"The top 20-25% of our 6th grade students will participate in our AC classes, and we place those students in each content area based on criteria. In most recent years, the students that are placed in our AC Language Arts range from about the 95%tile- 99.9%tile."
You know, some days I wish school administrators had to take a comprehensive course in statistics before they were allowed to wave them around. 75th or 80th percentile in his school is 95th percentile for the population as a whole? That seems tremendously statistically unlikely.
Does it, really? Stats is not my strong point, but suppose we're measuring on the usual normal distribution, SD 15 basis. Suppose School A has, because of local population or because of explicit selection, a distribution which is shifted one standard deviation above the population distribution.
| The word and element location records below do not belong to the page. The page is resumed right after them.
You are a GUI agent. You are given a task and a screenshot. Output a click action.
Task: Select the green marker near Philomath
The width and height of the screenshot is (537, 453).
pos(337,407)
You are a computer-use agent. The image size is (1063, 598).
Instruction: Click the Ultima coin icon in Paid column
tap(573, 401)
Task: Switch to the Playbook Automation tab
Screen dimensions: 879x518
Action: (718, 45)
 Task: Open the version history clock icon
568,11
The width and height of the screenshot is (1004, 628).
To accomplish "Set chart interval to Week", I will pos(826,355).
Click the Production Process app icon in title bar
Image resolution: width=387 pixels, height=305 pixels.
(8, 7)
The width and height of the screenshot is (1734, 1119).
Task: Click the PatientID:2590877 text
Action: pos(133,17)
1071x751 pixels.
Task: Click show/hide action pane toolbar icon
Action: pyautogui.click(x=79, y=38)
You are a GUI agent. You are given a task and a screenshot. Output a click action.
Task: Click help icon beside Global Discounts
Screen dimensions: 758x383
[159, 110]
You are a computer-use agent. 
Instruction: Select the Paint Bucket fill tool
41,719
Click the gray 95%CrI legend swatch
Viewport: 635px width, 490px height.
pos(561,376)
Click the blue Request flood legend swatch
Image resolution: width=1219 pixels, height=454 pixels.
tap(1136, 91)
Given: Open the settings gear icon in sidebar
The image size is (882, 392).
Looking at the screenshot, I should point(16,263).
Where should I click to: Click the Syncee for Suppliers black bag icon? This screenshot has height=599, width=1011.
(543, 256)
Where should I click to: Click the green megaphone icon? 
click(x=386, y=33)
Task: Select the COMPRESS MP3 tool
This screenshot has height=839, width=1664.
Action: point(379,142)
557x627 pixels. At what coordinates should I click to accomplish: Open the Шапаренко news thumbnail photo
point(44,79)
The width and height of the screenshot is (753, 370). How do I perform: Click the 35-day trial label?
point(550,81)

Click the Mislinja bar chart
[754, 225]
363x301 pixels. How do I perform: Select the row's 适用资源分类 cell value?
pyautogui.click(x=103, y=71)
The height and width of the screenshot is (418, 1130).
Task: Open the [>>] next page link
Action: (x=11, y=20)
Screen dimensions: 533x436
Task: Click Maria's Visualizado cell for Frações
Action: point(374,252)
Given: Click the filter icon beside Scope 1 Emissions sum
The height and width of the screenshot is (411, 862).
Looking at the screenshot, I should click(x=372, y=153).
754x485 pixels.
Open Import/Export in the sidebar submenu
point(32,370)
Then half of School A's students are above their mean and above the 84th percentile of the population (50th percentile in School A is 84th for the population) , and 16% of School A's students are above the 98th percentile of the population (84th percentile for School A is 98th for the population). I don't know how to interpolate, but this seems to be roughly the scenario we need to make the school's statement true.
I couldn't quickly google convincing proof, but I don't think this amount of distribution-shifting as a result of an area having mostly privileged children is implausible, at least in the UK. It's unlikely to arise by chance, but children aren't sorted into schools by chance.